→ **Text for analysis**:
::::::
Interestingly, a negative association between copper and change in TC (beta = -0.359) and LDL-C (beta = -0.267) was observed only in women. In line with the previous research, higher copper concentration were observed in women in comparison to men (Helgeland et al. 1982). Differences in diet and copper absorption between men and women as well as the effects of estrogen on copper metabolism (Songchitsomboon &Komindr 1996) might provide an explanation. Furthermore, evidence emerged from cross-sectional epidemiological study and showed serum copper of subjects with normal levels of low-density lipoprotein cholesterol was significantly lower in comparison to those who having high levels of low-density lipoprotein cholesterol in women (Ghayour-Mobarhan et al. 2009). In addition, copper ions showed activity to activate cholesterogenic genes in macrophages, underlying the potential mechanism of atherosclerosis related with copper (Svensson et al. 2003). Furthermore, a recent cross-sectional study of our team observed copper in serum was inversely associated with estradiol (Zan et al. 2021). Estrogen-related receptor alpha (ERRα) acts downstream of substantial sex differences in lipid metabolism, and endogenous estrogen plays a estrogen/ERα signaling in contributing to the sex-difference in hepatic VLDL secretion affecting hepatic lipid homeostasis. Moreover, hepatocyte-specific ERα-knock-out mice has lost the ability of estrogen to diminish liver fatty degeneration, which indicated hepatic estrogen directly decrease lipid accumulation via ERα. Lack of hepatocyte ERα leads to lack of estrogen regulation of target genes, increased expression of lipid synthesis genes, and impaired estrogen-regulation of other lipid metabolic target genes.
The study is the first to evaluate the associations of metal mixture exposures with lipid change by a prospective longitudinal study. In addition, we used different methods (sPLS and BKMR models) to remedy the gaps in traditional approaches, and we observed consistent findings. However, there were several limitations in our study. First, the sample size was relatively small, limiting the power for interpretation of results, particularly in women. Second, baseline levels of metals might not completely represent the exposure level in a long term. However, metals levels could be considered to be relatively stable because the occupation type of the participants were fixed; Moreover, metals in blood cells showed fair reproducibility (ICC > 0.4). Last but not the least, this study was based on an occupational population who were exposed to relatively high level of metals, and the findings need to be further confirmed in the general population.
::::::
→ **Given entries**:
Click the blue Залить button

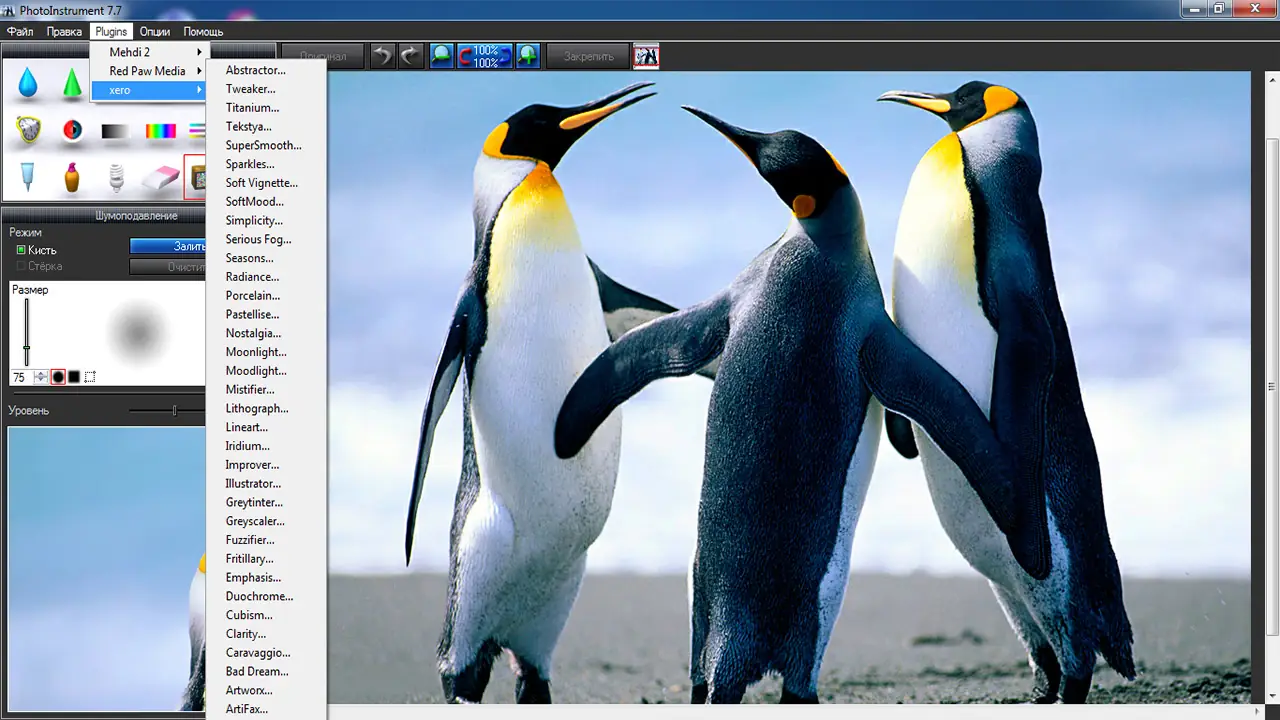pos(168,246)
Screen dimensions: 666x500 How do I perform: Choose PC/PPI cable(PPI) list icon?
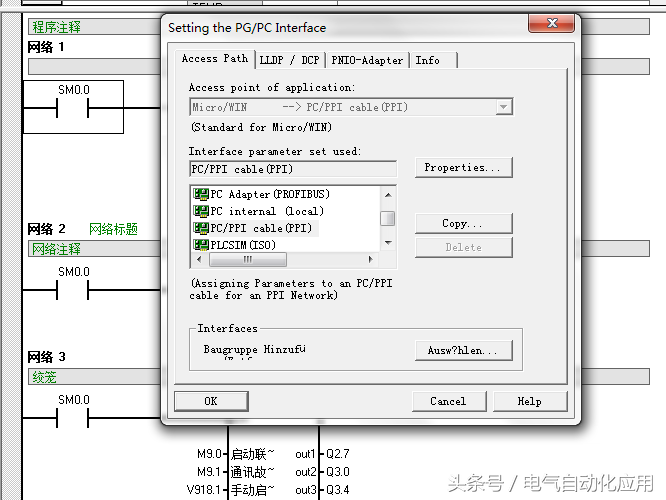tap(200, 228)
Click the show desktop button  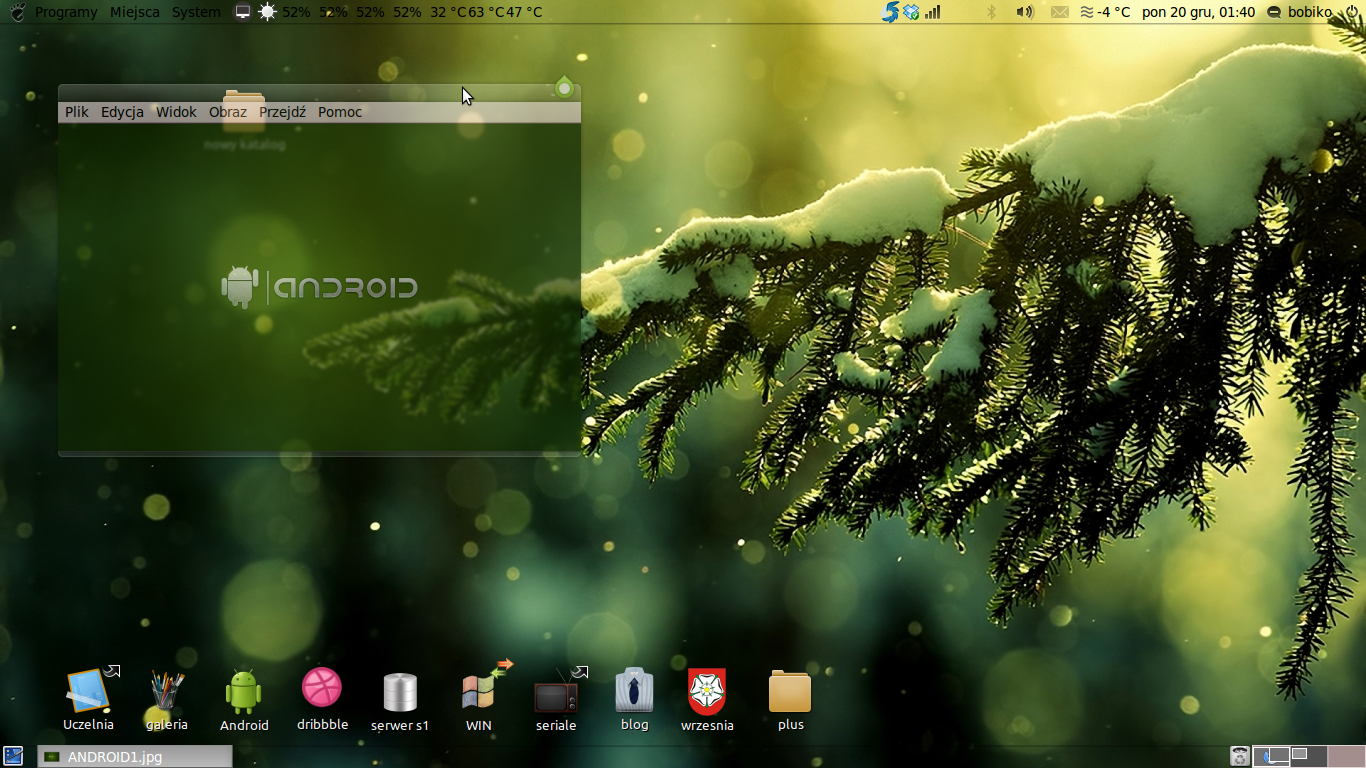click(x=13, y=756)
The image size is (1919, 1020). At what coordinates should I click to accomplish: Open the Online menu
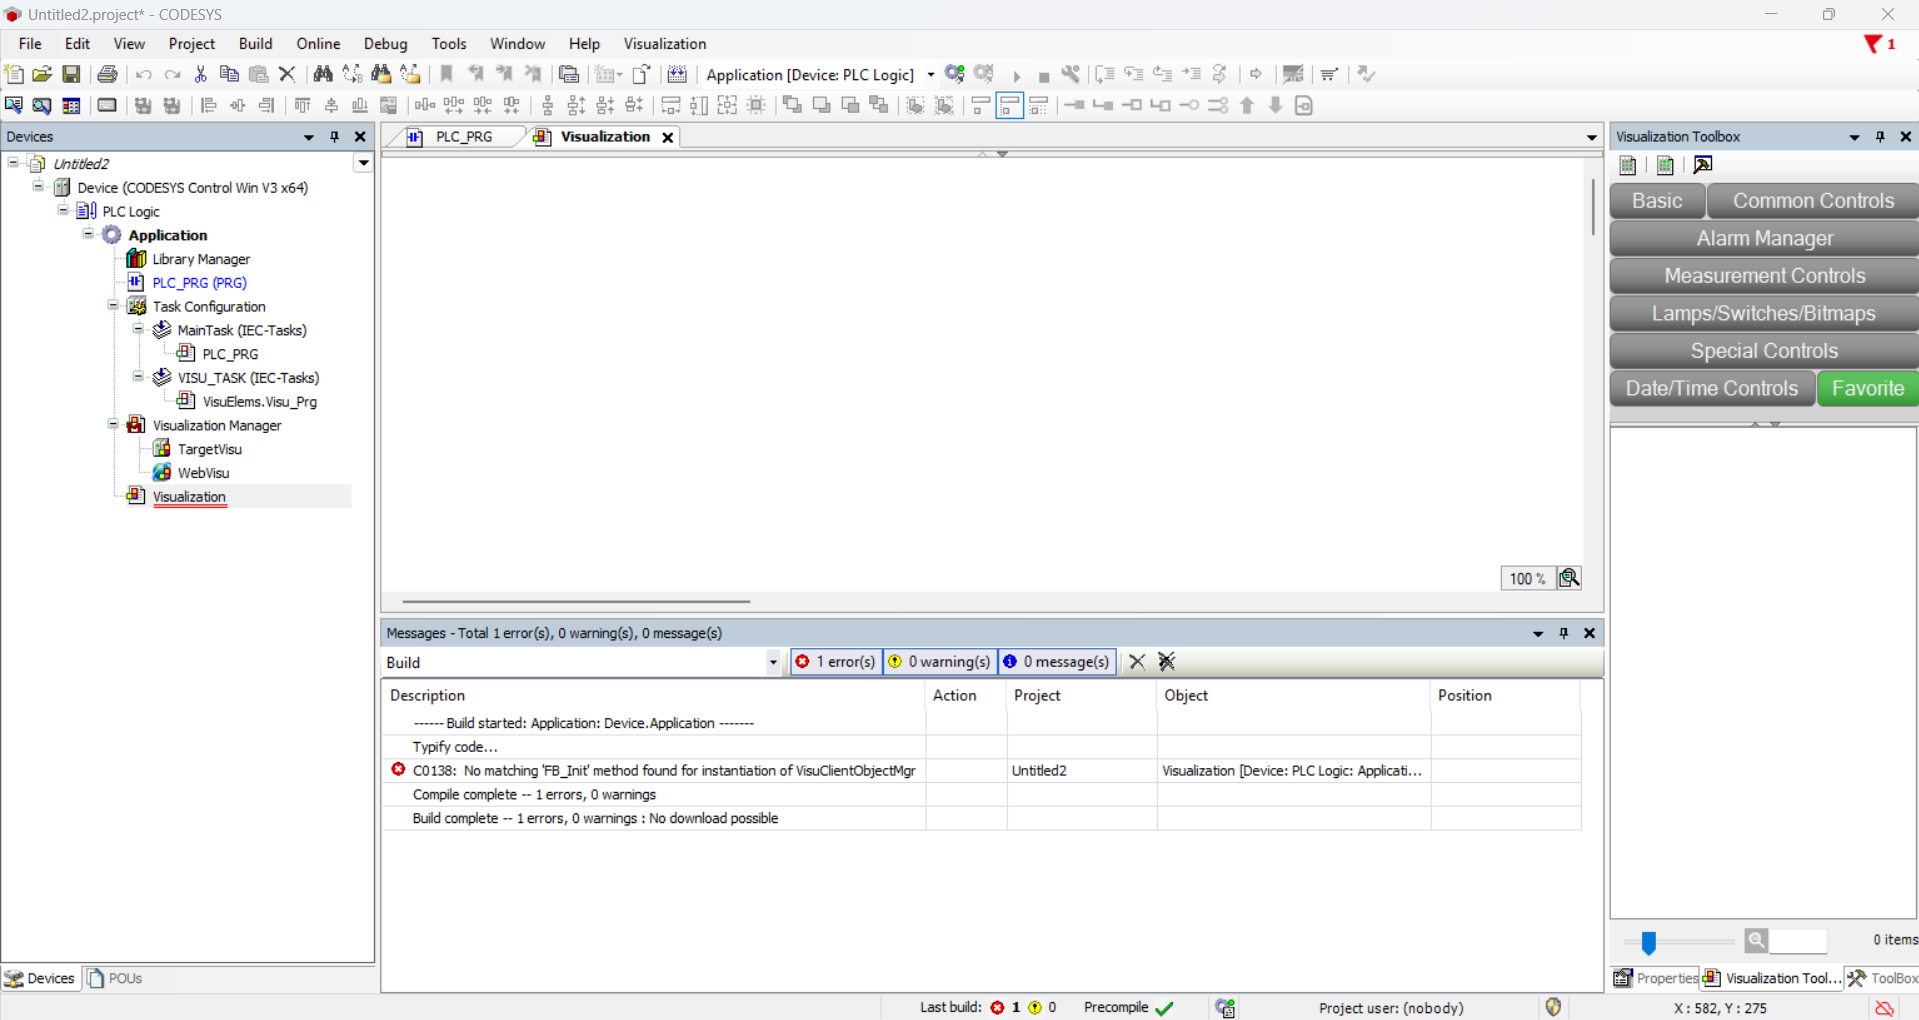[318, 44]
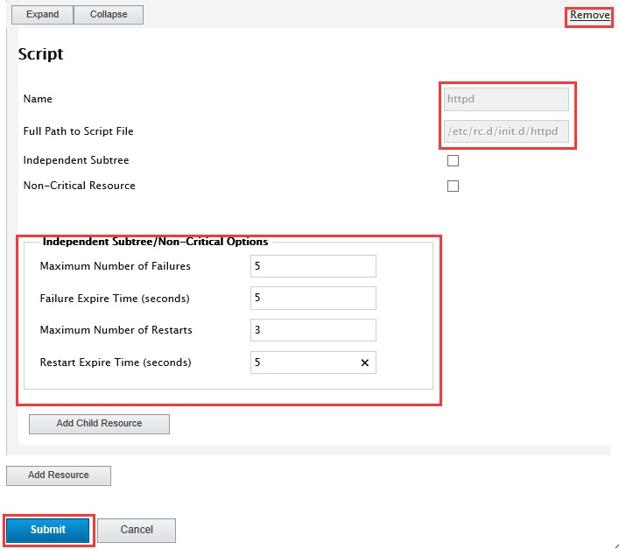Click the Non-Critical Resource label text
619x549 pixels.
click(x=79, y=185)
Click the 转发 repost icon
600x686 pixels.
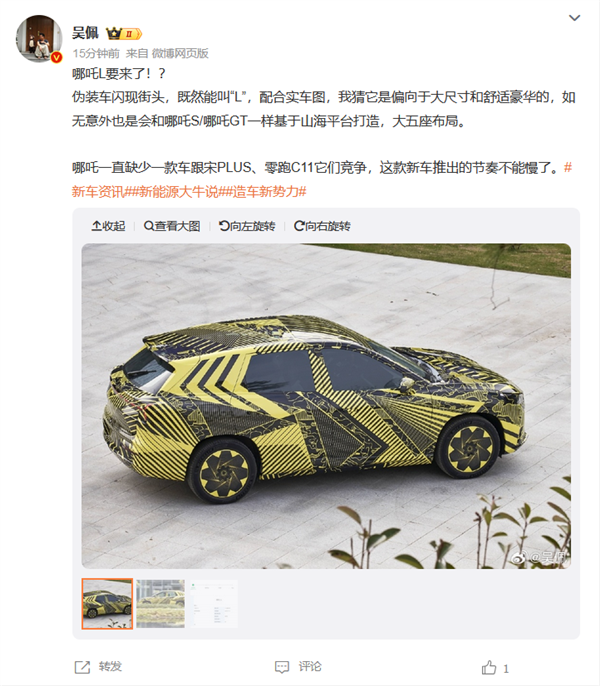pos(82,667)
::::::
Answer the following questions using the text on metal exposure and lipids.
1. In which group was the negative association between copper and change in TC and LDL-C observed?
2. Which two methods did the study use to remedy the gaps in traditional approaches?
3. What ICC value indicated fair reproducibility for metals in blood cells?
The items were drawn from a separate source.

→ **Output for this task**:
1. Only in women.
2. sPLS and BKMR models.
3. ICC > 0.4.